**Work order**
In the entries that follow, find the word "progress" and report each line it is on.

+ + +

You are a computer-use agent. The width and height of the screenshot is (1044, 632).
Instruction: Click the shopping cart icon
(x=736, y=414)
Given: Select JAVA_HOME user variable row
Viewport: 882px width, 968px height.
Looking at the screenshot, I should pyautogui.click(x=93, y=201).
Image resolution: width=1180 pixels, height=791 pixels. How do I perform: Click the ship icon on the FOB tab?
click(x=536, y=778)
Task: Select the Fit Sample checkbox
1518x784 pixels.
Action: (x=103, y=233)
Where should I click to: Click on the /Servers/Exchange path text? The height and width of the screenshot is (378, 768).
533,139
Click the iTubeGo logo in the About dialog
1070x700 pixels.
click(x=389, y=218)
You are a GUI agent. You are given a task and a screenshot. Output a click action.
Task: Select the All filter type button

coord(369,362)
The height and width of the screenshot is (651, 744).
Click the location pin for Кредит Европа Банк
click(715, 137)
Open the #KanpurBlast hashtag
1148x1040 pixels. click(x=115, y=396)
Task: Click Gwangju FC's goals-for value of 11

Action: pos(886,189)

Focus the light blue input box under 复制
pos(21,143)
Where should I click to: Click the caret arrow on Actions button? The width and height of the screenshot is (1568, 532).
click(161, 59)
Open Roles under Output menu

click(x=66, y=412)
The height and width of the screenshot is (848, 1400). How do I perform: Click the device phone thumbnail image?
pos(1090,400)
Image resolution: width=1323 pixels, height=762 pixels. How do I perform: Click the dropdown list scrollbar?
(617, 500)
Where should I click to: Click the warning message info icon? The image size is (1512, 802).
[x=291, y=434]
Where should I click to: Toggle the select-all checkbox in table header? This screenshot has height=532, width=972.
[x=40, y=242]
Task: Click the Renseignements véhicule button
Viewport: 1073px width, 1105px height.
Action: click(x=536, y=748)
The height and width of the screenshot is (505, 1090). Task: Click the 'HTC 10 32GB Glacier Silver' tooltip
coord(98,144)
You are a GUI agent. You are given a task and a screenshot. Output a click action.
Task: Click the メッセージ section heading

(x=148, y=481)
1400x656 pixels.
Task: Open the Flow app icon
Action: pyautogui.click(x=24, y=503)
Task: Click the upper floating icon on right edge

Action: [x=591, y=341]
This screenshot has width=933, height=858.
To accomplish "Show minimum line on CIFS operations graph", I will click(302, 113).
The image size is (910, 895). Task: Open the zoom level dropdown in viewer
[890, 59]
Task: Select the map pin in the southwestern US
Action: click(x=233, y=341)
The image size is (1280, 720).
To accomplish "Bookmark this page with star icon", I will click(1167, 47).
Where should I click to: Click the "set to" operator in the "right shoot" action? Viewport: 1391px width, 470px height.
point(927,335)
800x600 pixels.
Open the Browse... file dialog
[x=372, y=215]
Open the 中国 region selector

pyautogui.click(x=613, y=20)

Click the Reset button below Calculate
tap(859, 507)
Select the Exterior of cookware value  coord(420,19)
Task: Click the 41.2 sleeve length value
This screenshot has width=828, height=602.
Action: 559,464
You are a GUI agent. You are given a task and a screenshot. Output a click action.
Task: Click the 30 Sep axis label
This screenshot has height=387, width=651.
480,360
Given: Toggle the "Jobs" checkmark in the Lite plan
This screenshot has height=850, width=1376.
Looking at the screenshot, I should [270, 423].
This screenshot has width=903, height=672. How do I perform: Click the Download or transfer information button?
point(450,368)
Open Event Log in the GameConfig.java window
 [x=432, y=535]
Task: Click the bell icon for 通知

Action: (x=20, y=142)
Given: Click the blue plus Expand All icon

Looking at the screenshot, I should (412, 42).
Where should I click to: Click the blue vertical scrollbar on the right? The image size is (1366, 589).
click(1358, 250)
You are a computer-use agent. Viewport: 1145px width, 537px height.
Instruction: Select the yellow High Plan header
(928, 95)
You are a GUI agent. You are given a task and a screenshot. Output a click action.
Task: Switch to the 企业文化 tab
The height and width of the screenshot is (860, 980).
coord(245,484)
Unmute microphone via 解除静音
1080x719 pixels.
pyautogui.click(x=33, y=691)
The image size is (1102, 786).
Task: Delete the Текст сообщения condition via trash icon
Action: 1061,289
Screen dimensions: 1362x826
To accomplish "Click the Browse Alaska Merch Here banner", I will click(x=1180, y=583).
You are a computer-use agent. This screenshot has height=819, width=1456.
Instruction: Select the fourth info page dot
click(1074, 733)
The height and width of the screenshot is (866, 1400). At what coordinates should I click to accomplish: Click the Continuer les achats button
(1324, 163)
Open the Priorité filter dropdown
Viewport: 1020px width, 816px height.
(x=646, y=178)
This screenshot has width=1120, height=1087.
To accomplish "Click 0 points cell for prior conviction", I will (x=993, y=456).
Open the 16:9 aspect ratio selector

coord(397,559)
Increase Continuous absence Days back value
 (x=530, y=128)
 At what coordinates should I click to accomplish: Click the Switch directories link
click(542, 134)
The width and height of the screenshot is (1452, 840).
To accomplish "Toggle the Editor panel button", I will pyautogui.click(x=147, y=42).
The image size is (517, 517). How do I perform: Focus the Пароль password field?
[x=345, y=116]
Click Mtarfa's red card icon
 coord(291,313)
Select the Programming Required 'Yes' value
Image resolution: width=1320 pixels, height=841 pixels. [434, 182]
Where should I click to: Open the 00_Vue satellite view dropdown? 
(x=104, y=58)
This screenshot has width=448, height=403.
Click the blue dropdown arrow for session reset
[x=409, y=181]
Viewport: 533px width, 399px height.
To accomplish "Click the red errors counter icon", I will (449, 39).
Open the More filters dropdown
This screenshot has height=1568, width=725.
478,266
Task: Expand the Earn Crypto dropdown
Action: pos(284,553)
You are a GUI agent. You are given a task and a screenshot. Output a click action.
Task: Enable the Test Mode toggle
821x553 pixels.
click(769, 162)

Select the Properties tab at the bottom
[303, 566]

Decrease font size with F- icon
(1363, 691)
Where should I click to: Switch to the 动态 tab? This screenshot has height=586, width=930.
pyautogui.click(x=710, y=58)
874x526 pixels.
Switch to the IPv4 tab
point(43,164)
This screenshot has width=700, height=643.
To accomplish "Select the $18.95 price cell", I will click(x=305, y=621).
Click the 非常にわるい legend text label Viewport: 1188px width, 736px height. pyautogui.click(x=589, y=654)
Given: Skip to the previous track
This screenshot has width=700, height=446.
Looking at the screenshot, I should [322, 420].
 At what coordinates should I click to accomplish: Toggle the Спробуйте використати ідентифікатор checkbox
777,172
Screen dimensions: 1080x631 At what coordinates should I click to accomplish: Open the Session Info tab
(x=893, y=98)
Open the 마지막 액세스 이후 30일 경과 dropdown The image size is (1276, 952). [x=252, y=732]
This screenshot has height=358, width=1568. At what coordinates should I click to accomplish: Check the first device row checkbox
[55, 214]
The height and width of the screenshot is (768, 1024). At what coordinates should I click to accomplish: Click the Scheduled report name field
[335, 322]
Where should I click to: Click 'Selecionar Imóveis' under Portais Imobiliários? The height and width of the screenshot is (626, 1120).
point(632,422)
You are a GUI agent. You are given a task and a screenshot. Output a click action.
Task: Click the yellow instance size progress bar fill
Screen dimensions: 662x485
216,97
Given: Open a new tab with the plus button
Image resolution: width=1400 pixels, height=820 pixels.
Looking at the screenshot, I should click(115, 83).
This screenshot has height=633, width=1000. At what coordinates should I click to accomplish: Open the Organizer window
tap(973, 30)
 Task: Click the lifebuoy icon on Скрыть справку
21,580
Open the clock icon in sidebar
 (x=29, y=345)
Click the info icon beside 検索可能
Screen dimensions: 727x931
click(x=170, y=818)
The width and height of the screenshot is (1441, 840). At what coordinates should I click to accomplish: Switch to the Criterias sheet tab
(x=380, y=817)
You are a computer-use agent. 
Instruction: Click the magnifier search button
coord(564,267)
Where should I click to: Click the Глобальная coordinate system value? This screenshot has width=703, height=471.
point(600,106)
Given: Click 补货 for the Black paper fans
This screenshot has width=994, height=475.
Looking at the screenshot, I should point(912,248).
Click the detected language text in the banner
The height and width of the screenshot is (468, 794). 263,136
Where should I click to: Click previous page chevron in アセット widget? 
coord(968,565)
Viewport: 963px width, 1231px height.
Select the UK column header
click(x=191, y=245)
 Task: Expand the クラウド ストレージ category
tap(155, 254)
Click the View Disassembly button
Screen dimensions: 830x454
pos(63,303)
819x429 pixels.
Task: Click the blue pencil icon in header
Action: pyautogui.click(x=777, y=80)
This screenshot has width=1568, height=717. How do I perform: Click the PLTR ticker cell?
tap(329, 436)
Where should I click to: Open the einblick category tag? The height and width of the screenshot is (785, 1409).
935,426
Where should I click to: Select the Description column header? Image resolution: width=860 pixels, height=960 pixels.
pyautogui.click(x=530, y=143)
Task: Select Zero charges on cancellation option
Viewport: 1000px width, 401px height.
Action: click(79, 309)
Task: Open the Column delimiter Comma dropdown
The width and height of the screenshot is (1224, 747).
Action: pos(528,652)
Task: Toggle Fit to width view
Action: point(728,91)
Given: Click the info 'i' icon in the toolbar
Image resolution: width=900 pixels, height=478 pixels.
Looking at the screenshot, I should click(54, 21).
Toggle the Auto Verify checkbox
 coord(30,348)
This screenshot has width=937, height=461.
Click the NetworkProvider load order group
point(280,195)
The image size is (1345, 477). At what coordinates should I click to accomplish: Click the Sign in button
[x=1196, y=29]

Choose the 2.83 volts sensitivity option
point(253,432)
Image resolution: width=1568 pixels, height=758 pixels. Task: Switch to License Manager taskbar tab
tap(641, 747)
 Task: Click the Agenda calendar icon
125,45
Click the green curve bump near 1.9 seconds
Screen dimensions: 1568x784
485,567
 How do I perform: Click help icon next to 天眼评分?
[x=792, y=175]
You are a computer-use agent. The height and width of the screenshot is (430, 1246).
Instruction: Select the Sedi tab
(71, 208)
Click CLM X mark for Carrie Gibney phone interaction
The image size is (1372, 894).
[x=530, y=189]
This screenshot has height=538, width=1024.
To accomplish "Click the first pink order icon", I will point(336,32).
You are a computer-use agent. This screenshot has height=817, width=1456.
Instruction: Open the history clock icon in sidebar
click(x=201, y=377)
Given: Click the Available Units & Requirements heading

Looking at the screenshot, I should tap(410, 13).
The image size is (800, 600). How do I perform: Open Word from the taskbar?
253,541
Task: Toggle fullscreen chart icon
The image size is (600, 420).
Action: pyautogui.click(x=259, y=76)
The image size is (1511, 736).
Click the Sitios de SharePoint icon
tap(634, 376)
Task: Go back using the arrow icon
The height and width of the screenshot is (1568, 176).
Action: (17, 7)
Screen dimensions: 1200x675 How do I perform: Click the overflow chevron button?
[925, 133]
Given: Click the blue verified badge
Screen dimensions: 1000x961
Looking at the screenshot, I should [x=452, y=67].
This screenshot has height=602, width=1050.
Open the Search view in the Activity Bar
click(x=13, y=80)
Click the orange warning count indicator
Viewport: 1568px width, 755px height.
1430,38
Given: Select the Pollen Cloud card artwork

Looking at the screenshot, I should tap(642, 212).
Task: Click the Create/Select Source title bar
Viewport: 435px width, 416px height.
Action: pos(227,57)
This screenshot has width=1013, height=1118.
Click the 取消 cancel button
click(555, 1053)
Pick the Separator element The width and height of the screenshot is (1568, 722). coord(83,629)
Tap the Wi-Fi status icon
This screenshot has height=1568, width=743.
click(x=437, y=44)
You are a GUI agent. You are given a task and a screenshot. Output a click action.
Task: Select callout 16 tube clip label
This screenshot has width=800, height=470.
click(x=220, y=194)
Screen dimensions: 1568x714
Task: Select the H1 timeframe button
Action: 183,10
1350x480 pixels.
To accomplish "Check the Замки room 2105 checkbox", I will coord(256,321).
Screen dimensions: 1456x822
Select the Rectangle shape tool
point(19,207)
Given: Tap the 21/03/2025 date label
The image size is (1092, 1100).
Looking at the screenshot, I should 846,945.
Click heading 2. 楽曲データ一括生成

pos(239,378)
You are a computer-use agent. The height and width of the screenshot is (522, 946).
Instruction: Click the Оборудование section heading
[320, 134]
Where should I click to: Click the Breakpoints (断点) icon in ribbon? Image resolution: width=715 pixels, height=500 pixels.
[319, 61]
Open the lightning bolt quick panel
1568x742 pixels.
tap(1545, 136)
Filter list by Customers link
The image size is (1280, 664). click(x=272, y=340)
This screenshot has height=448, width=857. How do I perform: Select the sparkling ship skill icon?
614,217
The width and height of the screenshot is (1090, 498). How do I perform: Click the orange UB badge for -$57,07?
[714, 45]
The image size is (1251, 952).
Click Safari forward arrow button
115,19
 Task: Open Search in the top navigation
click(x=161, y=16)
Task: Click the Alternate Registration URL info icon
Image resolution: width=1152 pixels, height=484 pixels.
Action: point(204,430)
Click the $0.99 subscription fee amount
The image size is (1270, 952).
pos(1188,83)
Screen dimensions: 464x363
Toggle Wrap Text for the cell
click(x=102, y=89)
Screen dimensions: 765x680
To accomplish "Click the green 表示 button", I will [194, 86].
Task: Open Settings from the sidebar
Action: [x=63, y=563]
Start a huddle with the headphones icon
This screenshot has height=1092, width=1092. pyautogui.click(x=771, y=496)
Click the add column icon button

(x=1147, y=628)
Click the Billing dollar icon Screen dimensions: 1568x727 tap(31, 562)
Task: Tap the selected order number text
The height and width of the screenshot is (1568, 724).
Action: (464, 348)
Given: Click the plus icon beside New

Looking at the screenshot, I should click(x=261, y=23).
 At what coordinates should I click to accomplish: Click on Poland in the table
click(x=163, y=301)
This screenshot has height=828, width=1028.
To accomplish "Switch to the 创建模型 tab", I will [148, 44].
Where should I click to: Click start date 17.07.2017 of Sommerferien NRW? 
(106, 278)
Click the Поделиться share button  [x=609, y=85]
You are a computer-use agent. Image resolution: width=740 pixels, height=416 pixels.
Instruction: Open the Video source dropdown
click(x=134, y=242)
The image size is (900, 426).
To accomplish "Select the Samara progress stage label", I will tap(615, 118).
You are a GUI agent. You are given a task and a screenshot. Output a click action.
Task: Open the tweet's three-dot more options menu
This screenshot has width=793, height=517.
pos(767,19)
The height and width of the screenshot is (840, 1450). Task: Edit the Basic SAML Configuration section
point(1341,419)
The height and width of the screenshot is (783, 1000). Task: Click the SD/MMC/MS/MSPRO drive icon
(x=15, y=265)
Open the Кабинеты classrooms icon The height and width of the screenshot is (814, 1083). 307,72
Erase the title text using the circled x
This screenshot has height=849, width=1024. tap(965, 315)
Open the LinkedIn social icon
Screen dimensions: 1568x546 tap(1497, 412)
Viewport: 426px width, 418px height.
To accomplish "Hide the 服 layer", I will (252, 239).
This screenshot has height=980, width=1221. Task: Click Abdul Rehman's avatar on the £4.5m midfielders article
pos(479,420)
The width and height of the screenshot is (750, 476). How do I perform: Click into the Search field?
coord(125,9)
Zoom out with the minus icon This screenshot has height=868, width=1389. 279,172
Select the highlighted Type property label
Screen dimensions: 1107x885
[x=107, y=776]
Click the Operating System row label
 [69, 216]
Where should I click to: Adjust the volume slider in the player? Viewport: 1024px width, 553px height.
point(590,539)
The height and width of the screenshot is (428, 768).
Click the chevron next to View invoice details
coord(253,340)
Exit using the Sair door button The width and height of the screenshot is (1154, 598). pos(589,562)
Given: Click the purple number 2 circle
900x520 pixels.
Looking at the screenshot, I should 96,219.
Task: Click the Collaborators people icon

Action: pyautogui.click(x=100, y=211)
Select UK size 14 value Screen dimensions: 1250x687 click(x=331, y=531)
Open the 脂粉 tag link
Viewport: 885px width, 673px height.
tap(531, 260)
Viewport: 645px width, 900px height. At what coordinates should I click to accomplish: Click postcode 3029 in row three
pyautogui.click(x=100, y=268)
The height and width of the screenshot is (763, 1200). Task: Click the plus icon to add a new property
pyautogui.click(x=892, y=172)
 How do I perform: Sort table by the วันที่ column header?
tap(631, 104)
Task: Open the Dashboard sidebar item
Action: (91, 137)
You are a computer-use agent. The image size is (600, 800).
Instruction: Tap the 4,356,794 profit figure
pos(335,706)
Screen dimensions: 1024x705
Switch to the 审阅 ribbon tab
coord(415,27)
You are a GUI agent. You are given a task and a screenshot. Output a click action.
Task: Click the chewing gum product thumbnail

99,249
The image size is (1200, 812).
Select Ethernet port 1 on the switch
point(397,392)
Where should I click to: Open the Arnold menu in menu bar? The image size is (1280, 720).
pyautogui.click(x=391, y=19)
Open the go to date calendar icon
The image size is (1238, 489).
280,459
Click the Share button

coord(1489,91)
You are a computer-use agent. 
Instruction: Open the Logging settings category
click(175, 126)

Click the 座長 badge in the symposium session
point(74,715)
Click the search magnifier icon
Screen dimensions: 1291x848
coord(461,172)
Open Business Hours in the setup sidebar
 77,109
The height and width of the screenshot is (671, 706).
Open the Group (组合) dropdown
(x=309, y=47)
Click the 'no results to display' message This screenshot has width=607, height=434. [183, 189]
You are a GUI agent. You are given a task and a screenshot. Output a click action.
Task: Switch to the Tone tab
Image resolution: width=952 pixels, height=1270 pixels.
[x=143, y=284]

+ + +

**The answer**
Task: Click the yellow instance size progress bar fill
To accomplish "Select the Samara progress stage label", I will tap(615, 118).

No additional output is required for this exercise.